Moltmann and the Annihilation of Hell

Jurgen Moltmann in his foreward of Nicholas Ansell’s The Annihilation of Hell – Universal Salvation and the Redemption of Time in the Eschatology of Jurgen Moltmann:

20150213_200619“A foreward is not an afterward and also not a critical review.  A foreward should open the door and point out the worth of a book so that it can be properly read and discussed.  Nicholas Ansell’s book on The Annihilation of Hell and Universal Salvation is so far-reaching and profound a theological and philosophical work that a brief foreward can’t really do it justice.  I’ll limit myself here to some biographical references, a few factual observations, and then an attempt to bring the theology of grace and the theology of faith into a theological dialogue.

Any theology of grace will be oriented for God’s sake to the universal triumph of grace.  Any theology of faith, however, will start from the human decision of faith and will result in the separation of believers from unbelievers.  The universalism of salvation, on the one hand, and the particularism of faith on the other hand, are on two different levels.  What is important is to closely connect them.

Since my theology studies in Gottingen, where I wrote my dissertation in 1952 on the “hypothetical universalism” of the Calvinist theologian Moyse Amyraut, who taught at the theological Academy of Saumer in the 17th century, the idea of universalism has not let go of me.  Amyraut’s idea, that the universal offer of grace is merely hypothetical until faith grasps it, I considered inadequate.  Then I read Karl Barth’s new doctrine of election which appeared in his Church Dogmatics 2/2 and became convinced by his theology of the cross:  On the cross of Christ, God took the guilt of sinners upon himself in order to give them his gift of grace.  I continued to think through this dialectical universalism of salvation and found in Christ’s resurrection from the dead the beginning of the destruction of death and thereby “the annihilation of Hell.”  Many Easter hymns in the German Lutheran hymnal celebrate the “destruction of Hell” by means of Christ’s descent into Hell and resurrection from Hell.  In the Orthodox Easter liturgy, the destruction of Hell through Christ is also celebrated.  Those who descend into Hell should “abandon all hope” according to Dante.  But the Christ who descended into Hell is the “hope of the hopeless” (spes desperatis).

I then took up an old desire of Karl Barth and Helmut Gollwitzer, namely to reform the doctrine of the LAst Judgment from the perspective of the crucified one who will come to judge the living and the dead.  Here I had the Old Testament notion of “divine judging” for help.  According to Psalm 96, God will come to judge the earth, and the earth will rejoice and the fields will make merry.  In this instance, “judge” means raise up, set straight, heal, and bring to life.  How could it be otherwise in the Christian anticipation of God’s Final Judgment and coming kingdom!  In fact the so-called “Final Judgment” is penultimate; what is truly final is the new, eternal creation in which God becomes “all in all” (1 Cor 15:28).

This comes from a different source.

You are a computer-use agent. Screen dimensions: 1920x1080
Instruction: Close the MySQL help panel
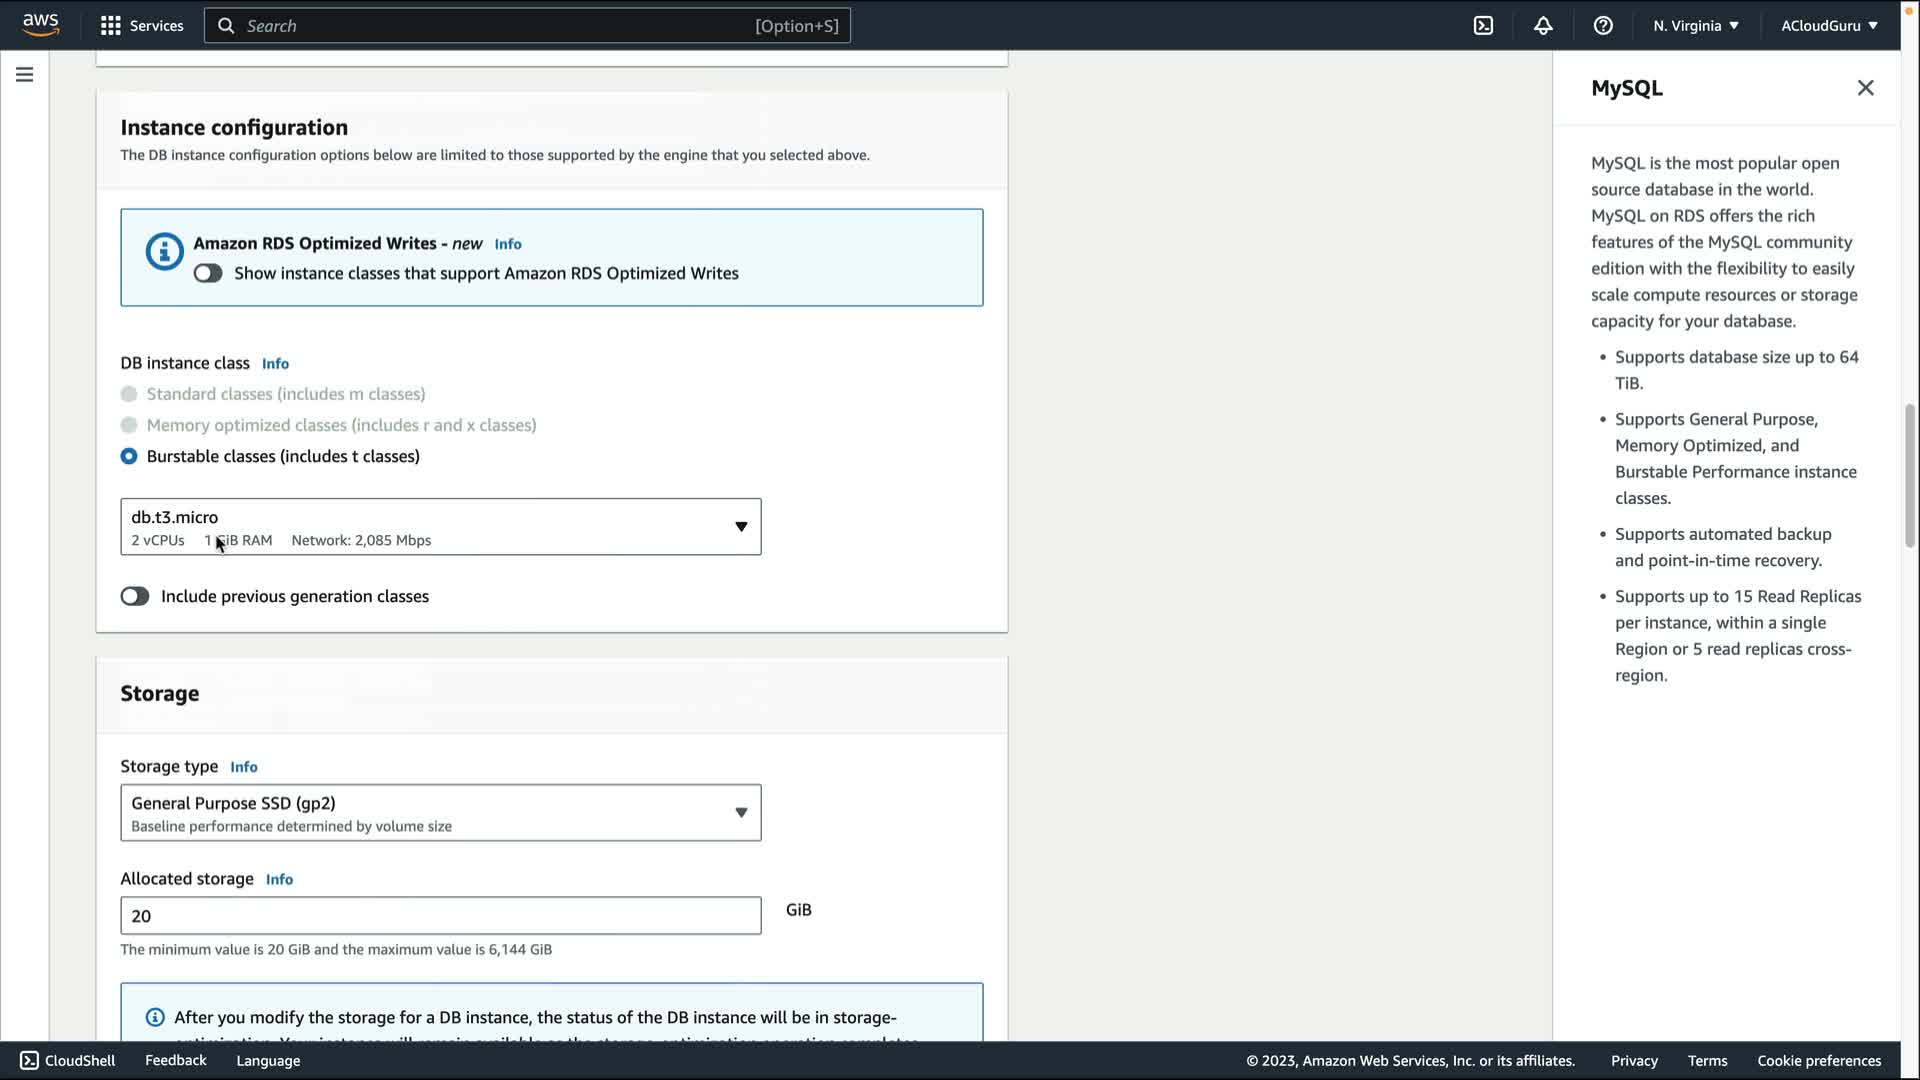(x=1865, y=88)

At this point another thought came to me:  with the forgiveness of sins and the overcoming of death, God is concerned primarily with the expulsion of the godless powers of evil, of sin, of death, and of Hell from his beloved creation.  Isn’t our question as to whether all or only a few will be saved not an anthropocentric and in many cases even a selfish one?  For God, it is about God’s glorification of all his creatures.  The salvation of the new humanity is only a part of this.  If we look to the glory of God, then the universalism and particularism of human salvation are relativised.  The “annihilation of Hell” is an action of the cosmic Christ, whose reign is universal.  “Universal salvation” is only the human part of the “salvation of the universe.”

I must stop here, since I’m only writing a forward.  But you can see how stimulating this study by Nicholas Ansell has been for me.  I hope the same holds true for his other readers.  There is much to be gained by considering this work and then thinking further on one’s own.”

Jurgen-MoltmannJurgen Moltmann speaking at the BMS Catalyst Live event held in Reading, UK.  This was the day I shook his hand and asked him how he was.  His lecture there is unconnected to this blog post here.  And in case you are wondering, he said he was fine and appreciated me asking him!